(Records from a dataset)
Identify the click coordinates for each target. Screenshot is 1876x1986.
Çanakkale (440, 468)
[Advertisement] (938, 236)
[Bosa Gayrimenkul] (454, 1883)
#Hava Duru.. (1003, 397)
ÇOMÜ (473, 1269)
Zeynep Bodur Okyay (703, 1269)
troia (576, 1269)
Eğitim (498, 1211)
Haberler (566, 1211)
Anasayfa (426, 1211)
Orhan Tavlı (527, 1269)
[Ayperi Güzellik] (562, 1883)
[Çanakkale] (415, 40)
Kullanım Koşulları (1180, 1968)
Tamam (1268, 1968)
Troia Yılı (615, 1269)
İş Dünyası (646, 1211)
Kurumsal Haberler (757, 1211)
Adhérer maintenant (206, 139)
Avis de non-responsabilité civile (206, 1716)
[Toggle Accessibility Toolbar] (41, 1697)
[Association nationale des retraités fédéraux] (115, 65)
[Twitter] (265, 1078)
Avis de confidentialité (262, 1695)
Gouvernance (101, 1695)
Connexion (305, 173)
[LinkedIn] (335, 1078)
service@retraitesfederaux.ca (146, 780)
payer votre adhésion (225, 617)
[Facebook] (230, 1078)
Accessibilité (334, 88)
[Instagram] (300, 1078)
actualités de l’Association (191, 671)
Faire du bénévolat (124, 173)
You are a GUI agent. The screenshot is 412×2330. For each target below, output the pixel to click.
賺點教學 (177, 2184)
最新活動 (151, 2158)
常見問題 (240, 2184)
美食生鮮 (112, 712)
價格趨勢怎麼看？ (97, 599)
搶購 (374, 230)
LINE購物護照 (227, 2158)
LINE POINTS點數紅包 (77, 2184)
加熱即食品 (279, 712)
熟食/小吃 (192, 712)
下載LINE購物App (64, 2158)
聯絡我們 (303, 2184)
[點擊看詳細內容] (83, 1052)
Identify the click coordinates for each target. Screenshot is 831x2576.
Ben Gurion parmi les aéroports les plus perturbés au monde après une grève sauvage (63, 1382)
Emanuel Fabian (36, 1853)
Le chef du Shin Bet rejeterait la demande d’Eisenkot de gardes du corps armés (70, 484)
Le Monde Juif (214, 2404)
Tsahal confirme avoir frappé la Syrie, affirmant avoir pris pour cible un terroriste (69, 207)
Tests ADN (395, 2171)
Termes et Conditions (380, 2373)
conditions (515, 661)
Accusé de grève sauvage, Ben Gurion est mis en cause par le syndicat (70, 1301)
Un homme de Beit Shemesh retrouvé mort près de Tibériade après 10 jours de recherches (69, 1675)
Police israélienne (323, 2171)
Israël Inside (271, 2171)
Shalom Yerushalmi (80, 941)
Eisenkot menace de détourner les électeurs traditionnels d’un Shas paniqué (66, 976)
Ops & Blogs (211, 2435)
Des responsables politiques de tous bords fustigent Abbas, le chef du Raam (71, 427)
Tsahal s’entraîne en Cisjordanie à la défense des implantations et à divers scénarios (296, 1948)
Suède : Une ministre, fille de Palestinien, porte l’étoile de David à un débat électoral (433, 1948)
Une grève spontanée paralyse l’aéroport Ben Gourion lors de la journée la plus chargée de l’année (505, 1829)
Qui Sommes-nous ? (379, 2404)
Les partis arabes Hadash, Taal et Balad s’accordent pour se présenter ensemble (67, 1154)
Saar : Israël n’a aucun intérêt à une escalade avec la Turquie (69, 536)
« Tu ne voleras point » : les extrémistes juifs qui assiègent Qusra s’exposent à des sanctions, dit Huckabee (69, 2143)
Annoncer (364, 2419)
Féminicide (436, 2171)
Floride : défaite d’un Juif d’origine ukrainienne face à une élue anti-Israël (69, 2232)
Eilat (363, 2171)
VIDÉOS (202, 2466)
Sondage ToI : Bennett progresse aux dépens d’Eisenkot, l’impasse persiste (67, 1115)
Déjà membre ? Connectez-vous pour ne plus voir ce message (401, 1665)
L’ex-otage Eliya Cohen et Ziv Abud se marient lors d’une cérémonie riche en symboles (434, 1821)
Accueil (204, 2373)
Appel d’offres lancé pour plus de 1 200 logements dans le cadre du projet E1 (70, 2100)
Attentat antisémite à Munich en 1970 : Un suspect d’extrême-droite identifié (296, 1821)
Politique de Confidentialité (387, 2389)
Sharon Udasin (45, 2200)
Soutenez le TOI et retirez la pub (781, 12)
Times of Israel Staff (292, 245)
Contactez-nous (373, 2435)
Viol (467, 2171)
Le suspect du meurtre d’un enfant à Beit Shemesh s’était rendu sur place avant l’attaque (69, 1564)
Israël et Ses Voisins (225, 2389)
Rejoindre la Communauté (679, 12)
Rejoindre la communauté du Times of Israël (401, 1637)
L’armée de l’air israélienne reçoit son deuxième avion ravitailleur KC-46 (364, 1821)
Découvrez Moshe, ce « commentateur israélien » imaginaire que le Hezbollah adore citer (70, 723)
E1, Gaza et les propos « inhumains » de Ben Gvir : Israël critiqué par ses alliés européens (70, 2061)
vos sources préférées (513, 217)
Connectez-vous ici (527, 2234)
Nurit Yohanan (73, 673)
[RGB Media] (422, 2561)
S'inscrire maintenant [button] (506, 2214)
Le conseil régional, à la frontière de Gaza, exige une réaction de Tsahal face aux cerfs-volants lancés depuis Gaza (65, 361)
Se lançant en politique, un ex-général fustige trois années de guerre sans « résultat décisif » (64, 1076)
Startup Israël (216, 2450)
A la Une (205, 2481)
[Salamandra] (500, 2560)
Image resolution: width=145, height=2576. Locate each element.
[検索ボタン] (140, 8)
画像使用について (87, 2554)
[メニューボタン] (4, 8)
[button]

**Exercise**
Check each line above for the word "Avis" and copy the ones that have it.

**Result below**
Avis de non-responsabilité civile (206, 1716)
Avis de confidentialité (262, 1695)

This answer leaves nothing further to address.